By Stephen King, Scribner



An ancient band of vampires camouflaged in the trappings of middle America and roving the interstates in search of special children to prey on, a protagonist tortured by alcoholism and past traumas both supernatural and self-inflicted, a little girl wielding an awesome and terrible power — these are the ingredients of Stephen King's newest novel, and they make for a compelling story.

Doctor Sleep has some trouble getting started; the first few dozen pages are taken up with the awkward, utilitarian work of bridging the wide gap between it and King's 1977 novel The Shining, which it follows. Only once the narrative is firmly rooted in the head of protagonist Dan Torrance, the now-adult child who barely survived The Shining, does it really begin to chug along under its own power. Other than occasional and brief derailments, it sustains that power through to a whiz-bang finale — and at that point, the hasty connecting of the two novels becomes well worth it, because all of The Shining's most frightening ghosts have been reanimated to play their parts.

While it doesn't achieve the epic heights of King's best, neither does it suffer from the bloat and aimlessness of his worst; Doctor Sleep is, in many ways, a solid horror offering. What sets it apart from the standard-issue spectrum of adjectives applied to King — blood-curdling to spine-tingling to haunting and everything in between — is how personal the novel can feel.

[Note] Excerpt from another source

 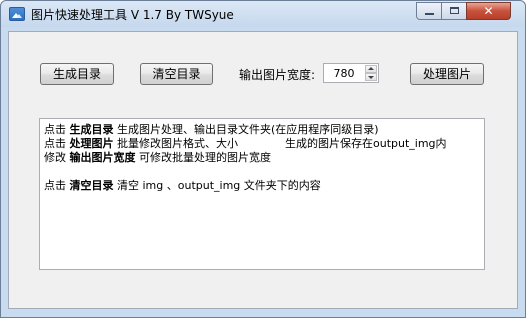 What do you see at coordinates (278, 75) in the screenshot?
I see `output-width-label: 输出图片宽度:` at bounding box center [278, 75].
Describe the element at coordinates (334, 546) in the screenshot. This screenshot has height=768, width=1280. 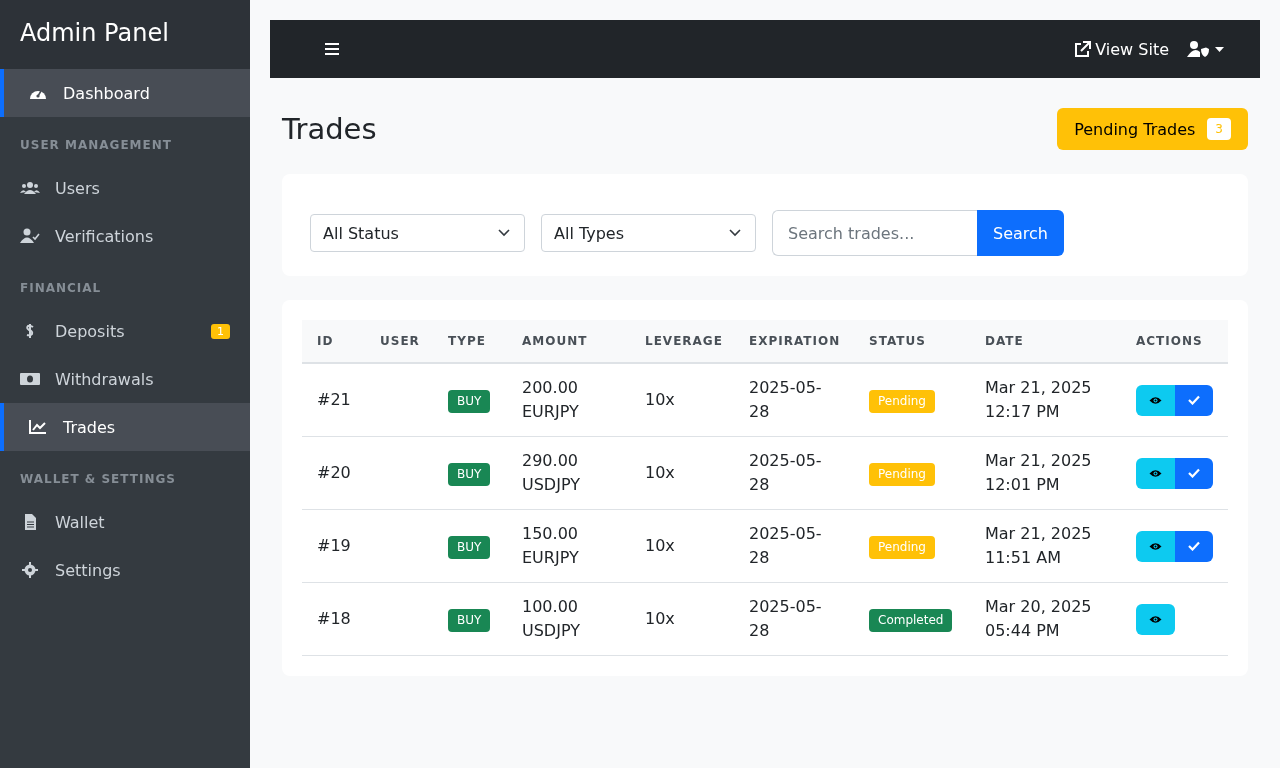
I see `table-cell: #19` at that location.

Alcoholics Anonymous is as central to the plot and protagonist of Doctor Sleep as it is to the author. The differences between the older, wiser King and, in King's words, "the well-meaning alcoholic who wrote The Shining," lend an authenticity and poignancy to Dan Torrance's struggles with alcohol and his retrospection about the alcoholic father who died in The Shining. In a sense, King is running through AA's 12 steps himself here, inventorying and amending the harm wrought in his darker years on, and through, his own characters. If Doctor Sleep introduces another adjective into King's vast repertoire, it might be "heartbreaking".